You can never compare two hypotheses by looking to their p-values relative to a third null hypothesis. There are many hidden and possibly confounding variables in that calculation, one of them the sample size.

Let's instead look at the posterior distributions for the two experiments, as done before in week 2:

$$\begin{aligned} P(p_A\mid expA) &= \frac{16!} {8! 7!}\, p_A^{8} (1-p_A)^{7}\\ P(p_B\mid expB) &= \frac{301!}{157! 143!}\, p_B^{157} (1-p_B)^{143} \\ \end{aligned}$$

In [15]:
p = np.arange(0,1.001,0.001)
fig,ax = plt.subplots()
ax.plot(p,16*stats.binom.pmf(8,15,p),label='$p(pA|n=8,N=15)$')
ax.plot(p,301*stats.binom.pmf(157,300,p),label='$p(pB|n=157,N=300)$')
ax.set_xlabel('$p$')
ax.set_ylabel('Posterior probability density')
ax.legend();
No description has been provided for this image

These posteriors are compatible with both treatments having the same effectiveness, as they are both centered around the same value, but the estimate of $p_B$ is more precise than that of $p_A$ because there expB had much more data.

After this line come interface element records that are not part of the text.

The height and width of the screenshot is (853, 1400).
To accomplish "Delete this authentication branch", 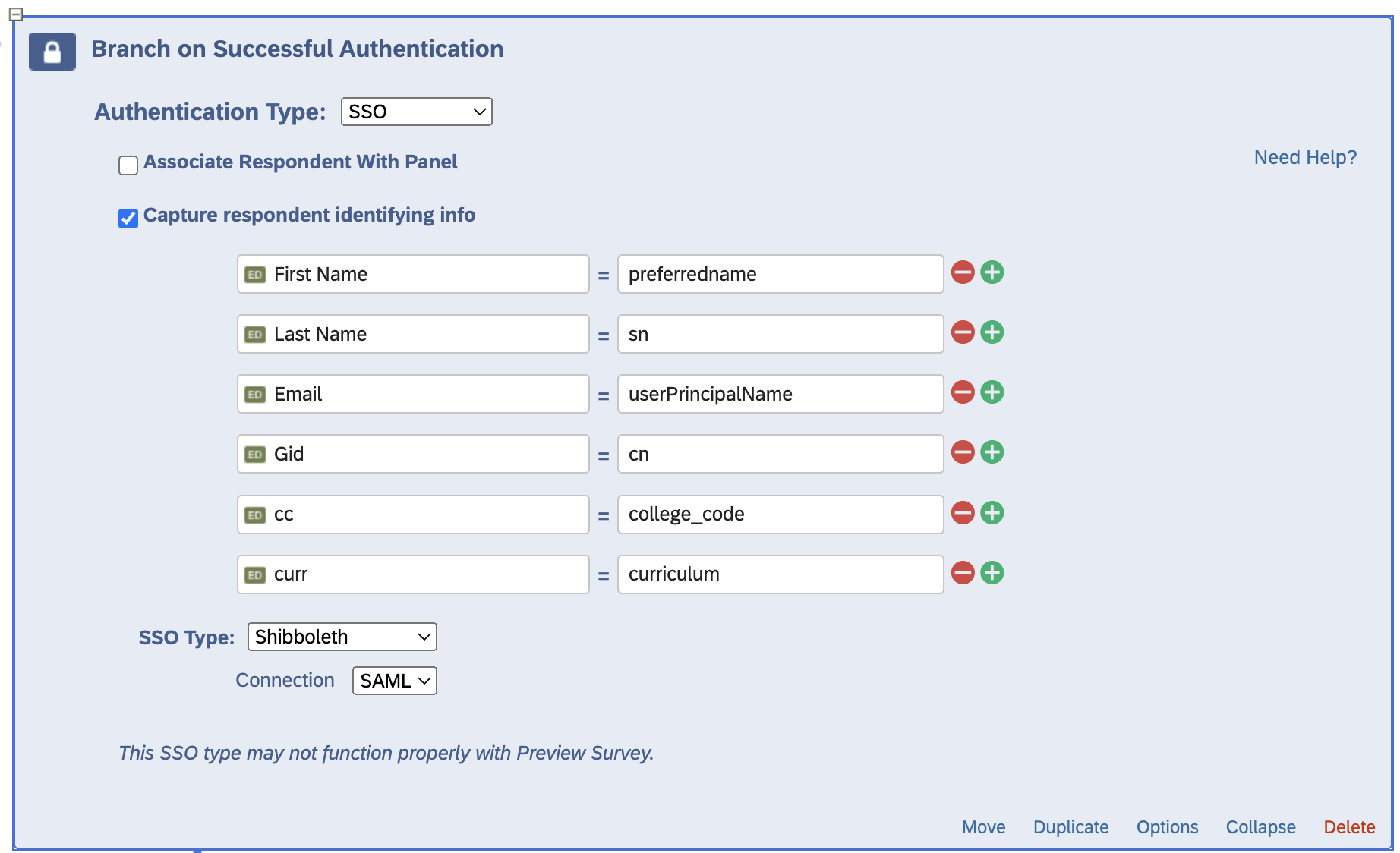I will click(1349, 827).
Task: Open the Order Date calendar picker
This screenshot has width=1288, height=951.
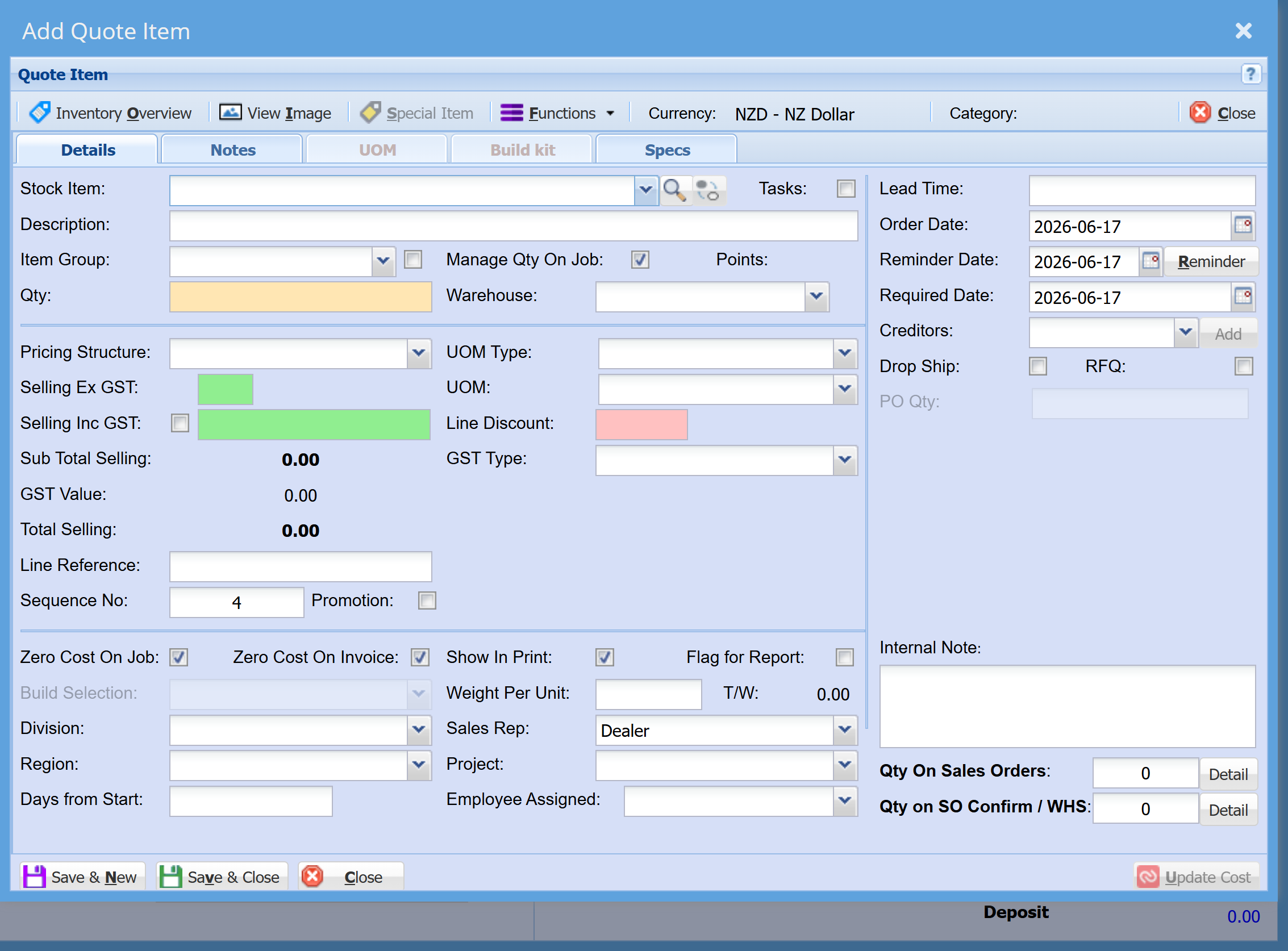Action: (x=1243, y=225)
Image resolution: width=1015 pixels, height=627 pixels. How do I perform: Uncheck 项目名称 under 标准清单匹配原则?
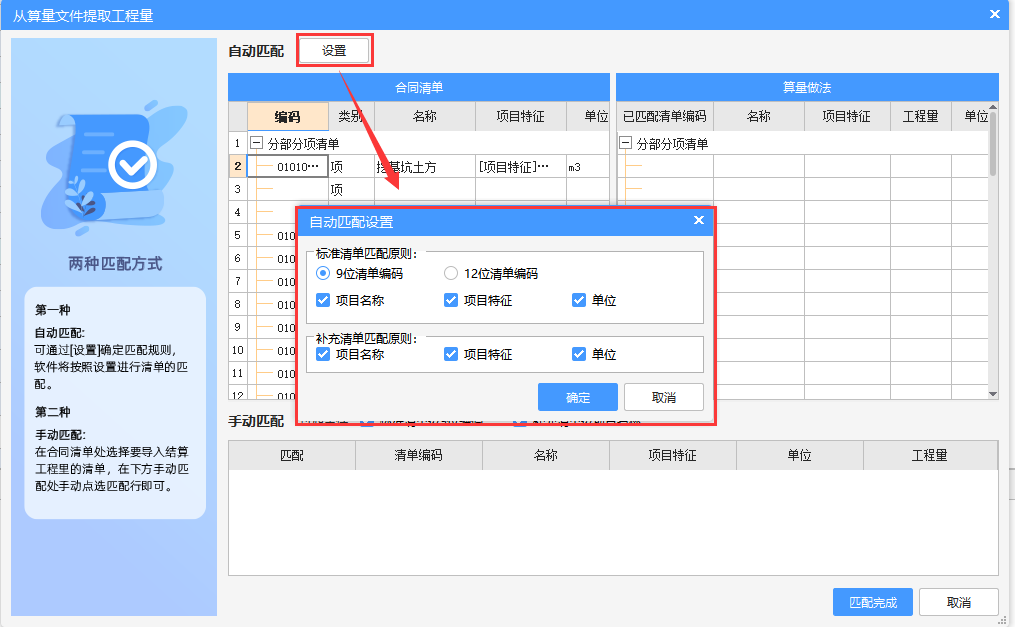323,300
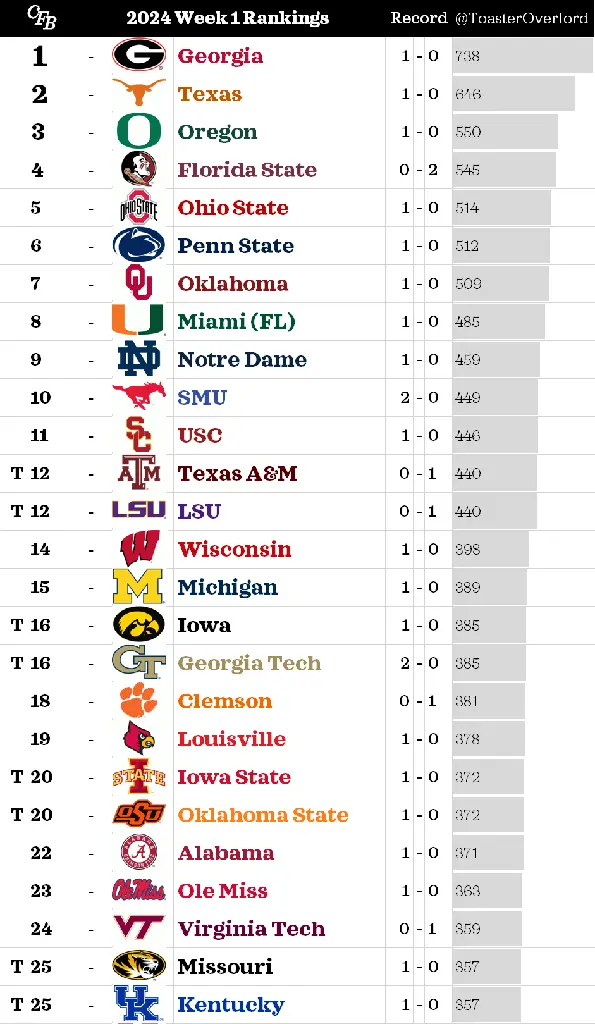Open the Ohio State team name

pyautogui.click(x=233, y=208)

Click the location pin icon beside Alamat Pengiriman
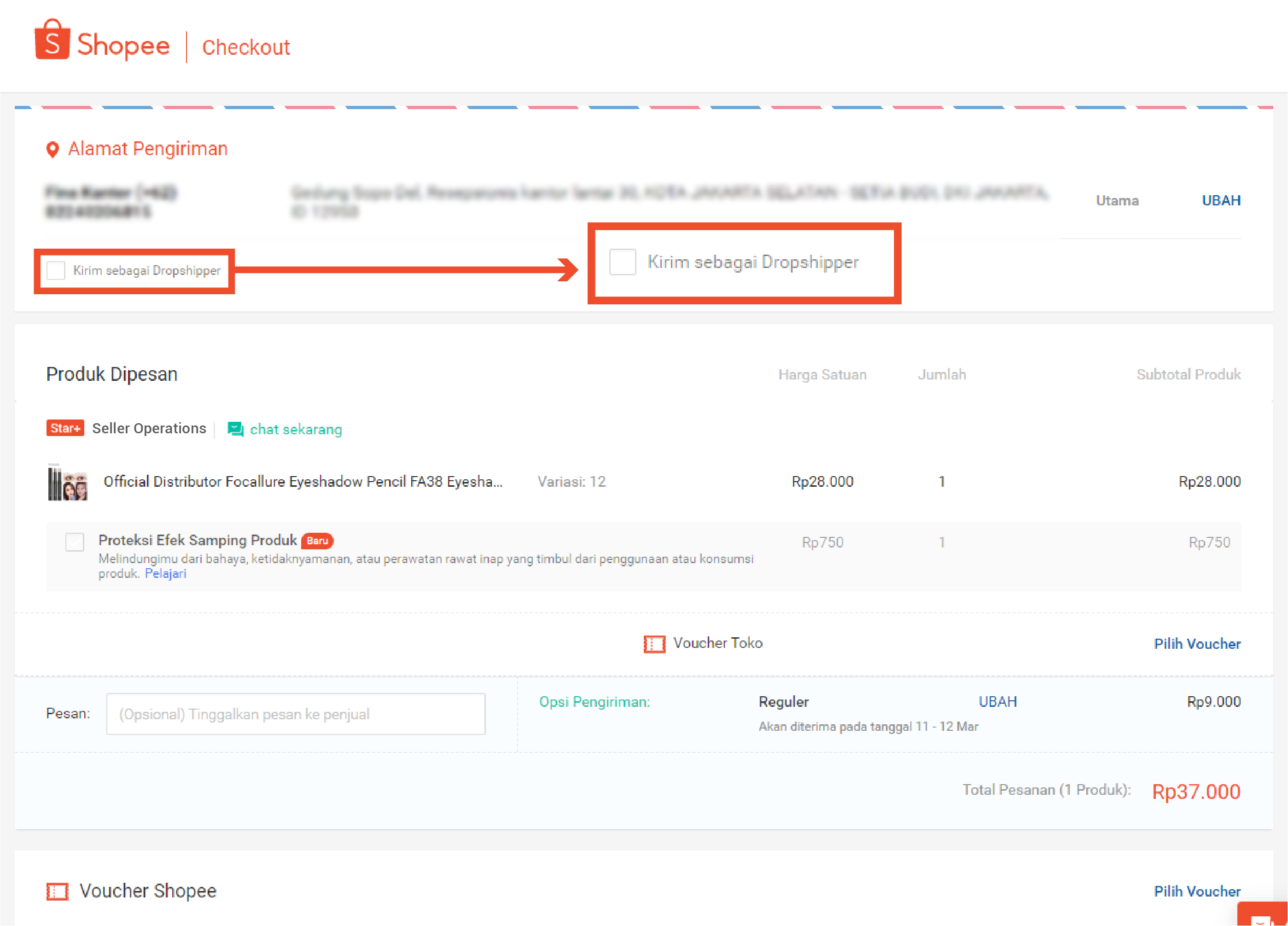[53, 149]
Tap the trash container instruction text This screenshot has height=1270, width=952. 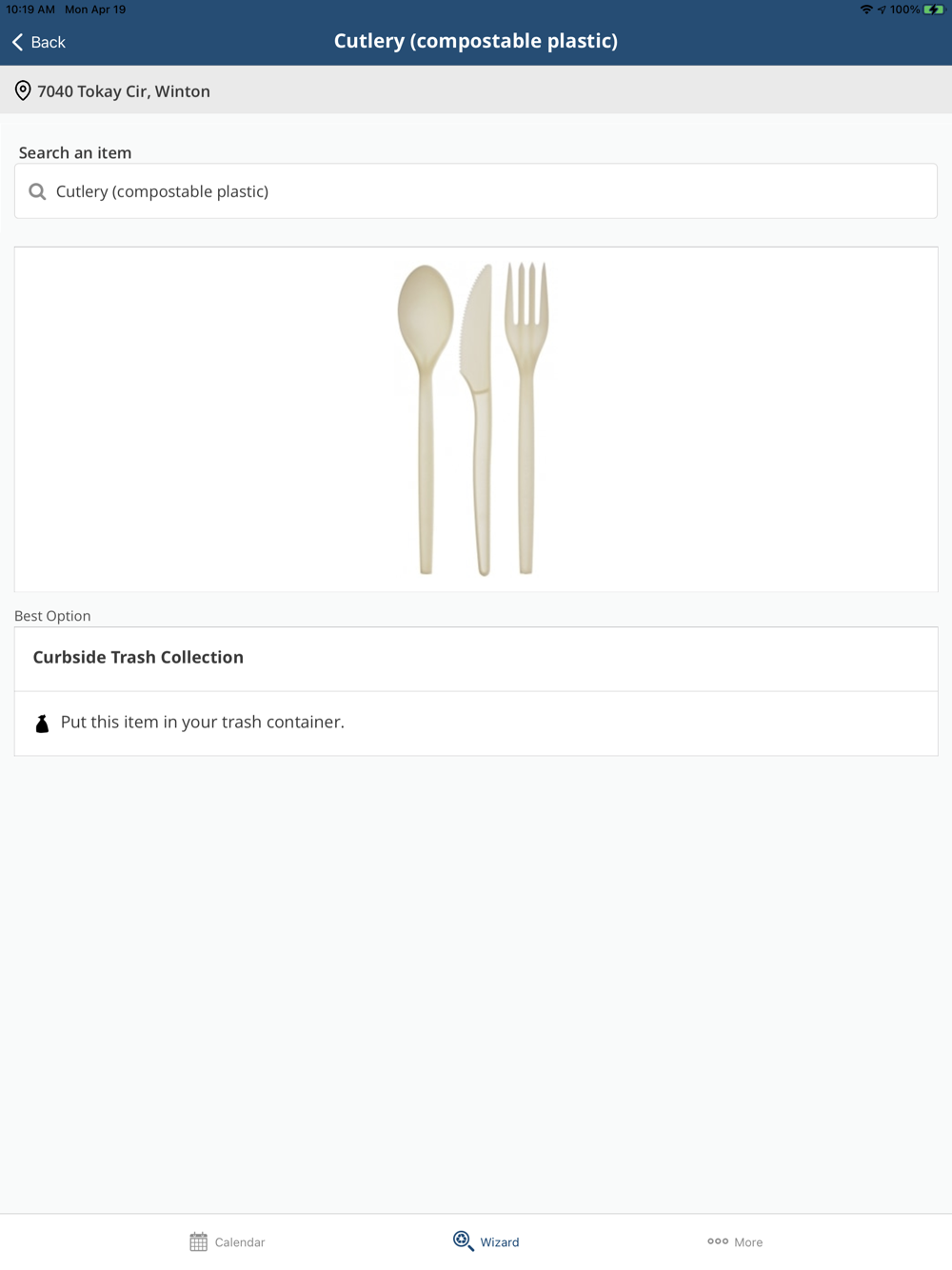(x=203, y=722)

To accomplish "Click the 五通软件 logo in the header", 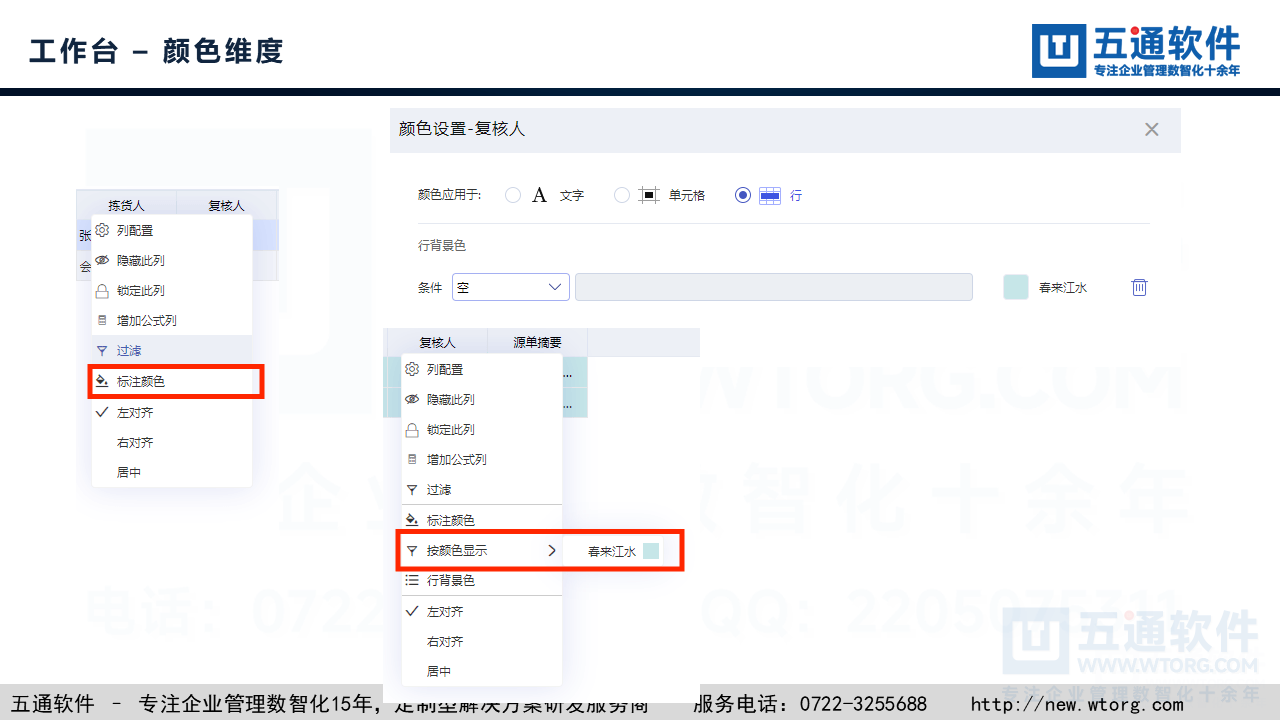I will [1136, 50].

As we did in the homework of w02, you remember that when the data follows a binomial distribution, the best estimate of the Bernoulli parameter p and its confidence value are given by

$$ \begin{equation} p^\ast = \frac{n}{N} \quad \sigma = \sqrt{\frac{p^\ast(1-p^\ast)}{N}}. \end{equation} $$

The best estimates and confidence values for the effectiveness of the two treatments are

$$ \begin{aligned} p_A &\approx 0.523 \pm 0.129\\ p_B &\approx 0.523 \pm 0.029. \end{aligned} $$ In fact, if the two experiments had been run with using the same treatment, you would have obtained one “significant” p-value and one “non significant” p-value just because of the different sample size.